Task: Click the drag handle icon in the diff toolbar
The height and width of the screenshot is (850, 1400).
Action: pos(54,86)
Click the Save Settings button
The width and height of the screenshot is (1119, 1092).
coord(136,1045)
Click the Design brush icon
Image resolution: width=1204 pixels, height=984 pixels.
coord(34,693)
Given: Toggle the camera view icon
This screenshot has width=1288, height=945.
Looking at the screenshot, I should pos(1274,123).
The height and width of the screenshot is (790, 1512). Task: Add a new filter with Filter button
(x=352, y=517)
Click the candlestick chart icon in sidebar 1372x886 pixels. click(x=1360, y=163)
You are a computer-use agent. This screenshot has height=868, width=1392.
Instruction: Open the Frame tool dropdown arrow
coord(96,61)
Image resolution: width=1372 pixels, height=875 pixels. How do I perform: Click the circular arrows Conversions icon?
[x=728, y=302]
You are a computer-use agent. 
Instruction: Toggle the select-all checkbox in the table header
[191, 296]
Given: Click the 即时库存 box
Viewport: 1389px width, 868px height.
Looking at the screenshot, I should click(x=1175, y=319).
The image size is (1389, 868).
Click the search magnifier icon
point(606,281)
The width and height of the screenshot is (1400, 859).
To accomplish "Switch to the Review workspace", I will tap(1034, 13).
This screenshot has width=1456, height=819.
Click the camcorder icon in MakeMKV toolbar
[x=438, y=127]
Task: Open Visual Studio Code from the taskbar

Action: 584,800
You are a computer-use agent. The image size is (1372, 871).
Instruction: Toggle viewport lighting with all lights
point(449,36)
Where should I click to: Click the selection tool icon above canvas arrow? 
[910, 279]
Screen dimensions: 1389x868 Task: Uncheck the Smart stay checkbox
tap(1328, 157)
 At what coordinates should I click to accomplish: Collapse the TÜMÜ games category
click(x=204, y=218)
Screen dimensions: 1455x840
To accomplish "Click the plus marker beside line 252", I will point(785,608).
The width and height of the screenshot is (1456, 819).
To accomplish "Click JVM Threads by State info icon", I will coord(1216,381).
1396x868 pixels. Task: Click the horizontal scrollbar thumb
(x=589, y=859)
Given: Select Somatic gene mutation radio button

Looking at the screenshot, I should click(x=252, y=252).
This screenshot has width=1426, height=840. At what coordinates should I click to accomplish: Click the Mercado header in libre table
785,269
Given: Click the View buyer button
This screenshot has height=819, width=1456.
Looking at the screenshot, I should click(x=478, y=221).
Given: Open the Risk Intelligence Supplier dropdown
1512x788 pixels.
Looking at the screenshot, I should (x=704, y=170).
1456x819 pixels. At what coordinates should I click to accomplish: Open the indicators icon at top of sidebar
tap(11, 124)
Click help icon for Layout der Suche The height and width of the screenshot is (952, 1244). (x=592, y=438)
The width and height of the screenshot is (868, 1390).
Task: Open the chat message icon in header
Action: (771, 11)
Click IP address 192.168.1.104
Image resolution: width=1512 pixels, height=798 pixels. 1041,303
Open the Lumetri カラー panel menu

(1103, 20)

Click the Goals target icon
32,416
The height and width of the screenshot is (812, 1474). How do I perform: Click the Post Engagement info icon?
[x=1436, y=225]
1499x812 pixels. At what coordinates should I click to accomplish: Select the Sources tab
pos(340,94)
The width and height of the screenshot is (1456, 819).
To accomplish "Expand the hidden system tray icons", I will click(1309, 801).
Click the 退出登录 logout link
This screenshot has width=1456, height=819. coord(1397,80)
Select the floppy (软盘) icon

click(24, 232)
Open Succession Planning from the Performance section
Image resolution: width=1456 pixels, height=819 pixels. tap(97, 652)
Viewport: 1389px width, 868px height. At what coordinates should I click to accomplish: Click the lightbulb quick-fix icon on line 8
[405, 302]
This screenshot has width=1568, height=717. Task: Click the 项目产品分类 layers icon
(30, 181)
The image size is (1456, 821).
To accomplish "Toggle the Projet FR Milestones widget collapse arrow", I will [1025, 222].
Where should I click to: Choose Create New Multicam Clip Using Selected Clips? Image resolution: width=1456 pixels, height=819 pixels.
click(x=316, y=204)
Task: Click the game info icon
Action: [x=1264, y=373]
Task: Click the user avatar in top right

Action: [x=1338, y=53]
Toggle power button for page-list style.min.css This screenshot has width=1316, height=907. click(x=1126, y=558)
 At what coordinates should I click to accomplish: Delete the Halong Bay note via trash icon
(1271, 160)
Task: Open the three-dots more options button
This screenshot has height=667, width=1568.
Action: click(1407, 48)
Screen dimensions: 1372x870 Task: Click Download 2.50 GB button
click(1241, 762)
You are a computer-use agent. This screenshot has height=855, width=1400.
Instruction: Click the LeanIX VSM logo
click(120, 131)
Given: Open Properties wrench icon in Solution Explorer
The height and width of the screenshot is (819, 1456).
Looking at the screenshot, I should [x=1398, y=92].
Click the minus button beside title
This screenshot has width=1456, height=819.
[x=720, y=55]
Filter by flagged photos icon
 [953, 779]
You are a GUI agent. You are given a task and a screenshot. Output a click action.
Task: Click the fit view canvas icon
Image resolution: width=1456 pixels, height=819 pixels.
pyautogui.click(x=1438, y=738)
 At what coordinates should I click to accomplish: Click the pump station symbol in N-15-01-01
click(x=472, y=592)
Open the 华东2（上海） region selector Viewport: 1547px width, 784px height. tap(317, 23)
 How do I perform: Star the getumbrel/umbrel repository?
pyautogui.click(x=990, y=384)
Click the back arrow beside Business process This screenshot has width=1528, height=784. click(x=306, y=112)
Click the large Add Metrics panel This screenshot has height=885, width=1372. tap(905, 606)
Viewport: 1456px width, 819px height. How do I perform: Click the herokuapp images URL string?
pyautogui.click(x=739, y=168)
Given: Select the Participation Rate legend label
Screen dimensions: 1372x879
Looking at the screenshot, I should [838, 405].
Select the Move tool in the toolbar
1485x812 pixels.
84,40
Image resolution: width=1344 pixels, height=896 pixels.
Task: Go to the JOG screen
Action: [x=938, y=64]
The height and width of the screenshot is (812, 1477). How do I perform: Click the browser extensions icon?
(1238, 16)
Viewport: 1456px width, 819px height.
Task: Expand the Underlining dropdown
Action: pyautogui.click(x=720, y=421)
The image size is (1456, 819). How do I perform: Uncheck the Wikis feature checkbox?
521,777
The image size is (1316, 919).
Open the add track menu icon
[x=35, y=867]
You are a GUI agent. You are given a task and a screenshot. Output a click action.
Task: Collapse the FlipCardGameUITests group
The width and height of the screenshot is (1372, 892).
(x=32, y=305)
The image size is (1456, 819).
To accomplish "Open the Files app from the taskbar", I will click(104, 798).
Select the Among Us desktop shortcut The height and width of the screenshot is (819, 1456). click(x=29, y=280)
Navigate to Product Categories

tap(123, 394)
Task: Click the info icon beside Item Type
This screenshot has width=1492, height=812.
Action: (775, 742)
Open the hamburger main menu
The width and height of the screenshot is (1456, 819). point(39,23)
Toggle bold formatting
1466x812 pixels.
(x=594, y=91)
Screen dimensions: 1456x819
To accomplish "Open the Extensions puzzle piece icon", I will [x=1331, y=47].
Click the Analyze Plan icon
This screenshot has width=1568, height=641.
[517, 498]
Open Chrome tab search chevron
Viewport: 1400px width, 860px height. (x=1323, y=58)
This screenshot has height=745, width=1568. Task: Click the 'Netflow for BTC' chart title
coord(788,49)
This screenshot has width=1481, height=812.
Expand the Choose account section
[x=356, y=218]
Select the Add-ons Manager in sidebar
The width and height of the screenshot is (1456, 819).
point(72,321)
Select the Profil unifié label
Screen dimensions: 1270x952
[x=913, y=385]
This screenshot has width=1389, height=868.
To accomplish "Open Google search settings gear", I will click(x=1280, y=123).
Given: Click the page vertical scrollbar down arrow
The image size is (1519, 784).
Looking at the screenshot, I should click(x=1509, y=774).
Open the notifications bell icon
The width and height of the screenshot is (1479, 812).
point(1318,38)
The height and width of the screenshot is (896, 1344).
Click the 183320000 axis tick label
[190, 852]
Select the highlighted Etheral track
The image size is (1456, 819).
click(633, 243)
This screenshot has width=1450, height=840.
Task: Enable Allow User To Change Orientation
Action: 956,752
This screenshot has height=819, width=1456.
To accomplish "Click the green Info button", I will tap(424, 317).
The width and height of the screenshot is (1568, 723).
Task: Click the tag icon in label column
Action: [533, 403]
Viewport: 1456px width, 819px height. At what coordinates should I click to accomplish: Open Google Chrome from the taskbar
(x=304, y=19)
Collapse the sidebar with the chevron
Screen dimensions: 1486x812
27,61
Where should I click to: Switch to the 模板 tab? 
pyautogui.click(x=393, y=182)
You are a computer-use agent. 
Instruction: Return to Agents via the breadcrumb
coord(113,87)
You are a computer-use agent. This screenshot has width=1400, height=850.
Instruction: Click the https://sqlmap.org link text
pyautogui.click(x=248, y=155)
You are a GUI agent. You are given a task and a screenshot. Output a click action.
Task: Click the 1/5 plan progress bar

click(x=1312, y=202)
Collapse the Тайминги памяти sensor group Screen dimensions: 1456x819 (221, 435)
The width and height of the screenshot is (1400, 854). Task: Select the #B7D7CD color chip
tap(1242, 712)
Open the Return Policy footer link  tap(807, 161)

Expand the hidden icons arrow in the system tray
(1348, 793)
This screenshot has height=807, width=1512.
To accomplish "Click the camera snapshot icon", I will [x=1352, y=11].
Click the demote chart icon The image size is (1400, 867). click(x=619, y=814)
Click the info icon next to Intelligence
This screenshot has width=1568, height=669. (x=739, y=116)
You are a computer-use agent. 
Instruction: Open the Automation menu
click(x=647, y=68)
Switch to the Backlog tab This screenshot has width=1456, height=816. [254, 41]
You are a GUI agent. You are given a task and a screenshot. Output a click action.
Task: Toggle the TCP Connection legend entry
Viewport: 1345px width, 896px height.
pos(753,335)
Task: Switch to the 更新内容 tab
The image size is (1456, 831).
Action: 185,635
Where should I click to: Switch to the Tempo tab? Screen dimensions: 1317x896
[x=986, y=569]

******************************

▸ **EXERCISE GOAL**
When you come to the line containing "Click the candlestick", give it and stop; before that, repeat each line of the material exactly from the first one.

▸ **COMPLETED TASK**
Task: Click the drag handle icon in the diff toolbar
The height and width of the screenshot is (850, 1400).
Action: pos(54,86)
Click the Save Settings button
The width and height of the screenshot is (1119, 1092).
coord(136,1045)
Click the Design brush icon
Image resolution: width=1204 pixels, height=984 pixels.
coord(34,693)
Given: Toggle the camera view icon
This screenshot has width=1288, height=945.
Looking at the screenshot, I should pos(1274,123).
The height and width of the screenshot is (790, 1512). Task: Add a new filter with Filter button
(x=352, y=517)
Click the candlestick chart icon in sidebar 1372x886 pixels. click(x=1360, y=163)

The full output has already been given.